Akros works with the Government of Zambia to build latrines at schools, as well as promote hand-washing practices through School Led Total Sanitation (SLTS).
Akros has worked with target schools and their communities to build 853 latrines serving 141 schools with many more planned for construction this year. Targeted schools and their communities have been eager to participate in the latrine construction projects and have enthusiastically provided necessary bricks for construction. Further, SLTS has been supported and rolled out in schools across 17 districts across Zambia. Through SLTS, and in-conjunction with CLTS, data are collected by community members each month through a mobile to web interface. These data identify areas of weakness in the practice of hand washing at schools.

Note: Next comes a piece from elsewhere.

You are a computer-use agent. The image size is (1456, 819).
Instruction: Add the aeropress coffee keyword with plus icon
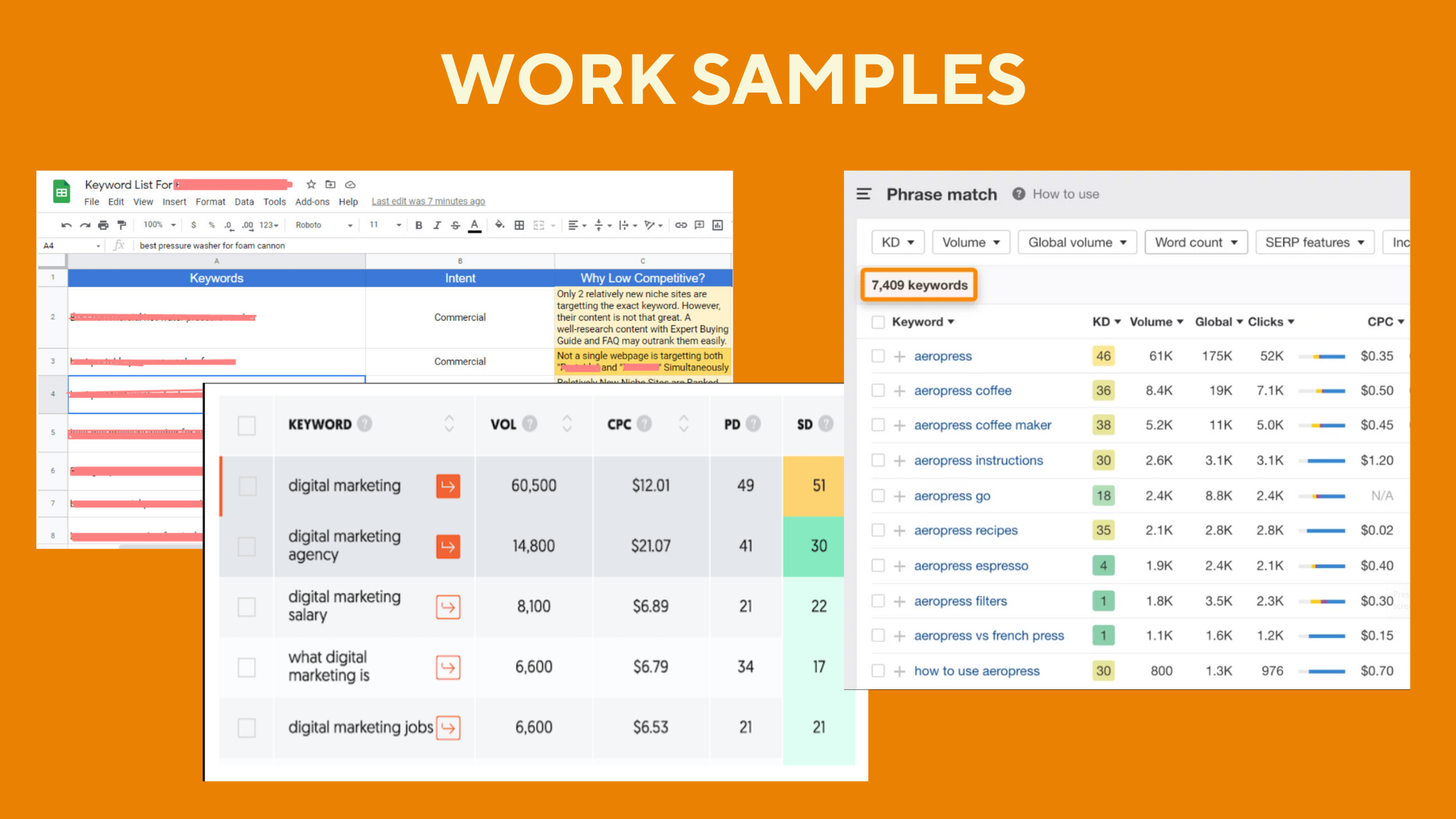[x=899, y=391]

As these data are shared amongst the chief, local leaders and head teachers, they are able to intervene and identify any barriers in achieving improved sanitation at schools. As we support the government towards improved sanitation practices, Akros is assisting to create a healthy and safe learning environment, and helping children to develop life skills around health and hygiene that will benefit family and community members.
Captions: Above: A student uses a “tippy tap” – a simple solution to handwashing that can make a big difference in sanitation standards. Below: A student shows the small piece of soap she keeps with her to wash her hands at her school’s new hand-washing facilities.